> [Problem 1]:
Answer these questions about the article on Caring Hearts Cat Rescue:
(a) What colors is Sonny?
(b) Who founded Caring Hearts?
(c) Since roughly when has the rescue dealt with over 1,000 cats?
> [Problem 2]:
Can you rewrite the paragraph of the article on Caring Hearts Cat Rescue that begins "Cats without human homes" as a short bulleted list that keeps its main facts?

> [Excerpt provided]:
══════

Sonny is friendly, gregarious. In fact, given the chance, Sonny will climb all over any human near enough to say howdy to. He is orange and white, with a purr like a well-tuned Ferrari engine. Yes, he’s a cat, and a very lucky one. Sonny is lucky not because he has one life short of 10, but because he had a comfy temporary home with Thunder Bay Animal Services. For others not so lucky, there is Caring Hearts Cat Rescue and Sanctuary.
“Caring Hearts is a volunteer-run organization that rescues homeless cats where possible,” says Michelle Gagnon, founder of the rescue. “We vet them all and try to rehome them.”
Cats without human homes sometimes form groups called colonies on the edges of towns and cities. Individuals may suffer disease, starvation, exposure or even fall prey to foxes, coyotes or lynx. Despite these challenges, homeless cats can reproduce prodigiously and impact local wildlife. Then there are the cats who were family pets but are no longer wanted, for whatever reason, and dropped off at animal shelters such as Thunder Bay’s Animal Services, or with Caring Hearts. Either way, the life of a homeless domestic cat can be a desperate, difficult one, a situation that Caring Hearts Rescue and Sanctuary has sought to address.
“Since about the middle of 2015, we have dealt with over 1,000 cats,” Gagnon adds. “We also build winter shelter boxes for community cats.”

══════

> [Data section]:

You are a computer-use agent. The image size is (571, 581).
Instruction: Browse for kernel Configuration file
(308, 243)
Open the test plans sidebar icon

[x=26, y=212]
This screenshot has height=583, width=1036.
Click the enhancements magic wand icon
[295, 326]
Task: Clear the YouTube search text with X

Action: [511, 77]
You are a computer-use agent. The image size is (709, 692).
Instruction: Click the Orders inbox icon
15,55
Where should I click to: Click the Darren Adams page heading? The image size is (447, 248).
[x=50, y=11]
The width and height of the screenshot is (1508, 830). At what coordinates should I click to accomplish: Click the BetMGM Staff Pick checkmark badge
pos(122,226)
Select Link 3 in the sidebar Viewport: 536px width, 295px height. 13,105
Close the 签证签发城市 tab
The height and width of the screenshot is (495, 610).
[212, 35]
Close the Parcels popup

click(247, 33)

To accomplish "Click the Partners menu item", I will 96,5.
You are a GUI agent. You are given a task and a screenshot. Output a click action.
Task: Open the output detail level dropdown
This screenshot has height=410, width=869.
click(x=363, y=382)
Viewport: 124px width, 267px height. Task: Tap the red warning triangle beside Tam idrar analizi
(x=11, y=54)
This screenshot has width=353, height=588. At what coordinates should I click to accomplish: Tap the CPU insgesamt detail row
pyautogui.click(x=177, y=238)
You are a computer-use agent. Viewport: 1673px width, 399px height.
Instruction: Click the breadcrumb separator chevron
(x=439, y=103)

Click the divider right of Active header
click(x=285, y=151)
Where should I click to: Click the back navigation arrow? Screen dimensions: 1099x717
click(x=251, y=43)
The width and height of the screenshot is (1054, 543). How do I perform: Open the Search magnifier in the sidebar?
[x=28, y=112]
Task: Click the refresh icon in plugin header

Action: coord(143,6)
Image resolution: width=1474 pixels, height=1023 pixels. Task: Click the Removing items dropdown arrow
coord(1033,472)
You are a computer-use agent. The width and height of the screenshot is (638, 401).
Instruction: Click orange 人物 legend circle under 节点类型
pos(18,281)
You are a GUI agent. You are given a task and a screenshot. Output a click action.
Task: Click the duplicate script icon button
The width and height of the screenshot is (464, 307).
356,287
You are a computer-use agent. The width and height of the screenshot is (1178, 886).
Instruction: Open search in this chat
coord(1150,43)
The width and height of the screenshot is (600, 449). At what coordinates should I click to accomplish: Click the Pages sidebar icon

══════

> [Worked solution 1]:
(a) Orange and white.
(b) Michelle Gagnon.
(c) Since about the middle of 2015.

> [Worked solution 2]:
- Cats without human homes sometimes form colonies on the edges of towns and cities.
- Individuals may suffer disease, starvation or exposure, or be killed by foxes, coyotes or lynx.
- Homeless cats can still reproduce prodigiously and affect local wildlife.
- Some are unwanted family pets dropped off at shelters such as Thunder Bay's Animal Services, or with Caring Hearts.
- Either way, a homeless domestic cat's life can be desperate and difficult, which Caring Hearts Rescue and Sanctuary has sought to address.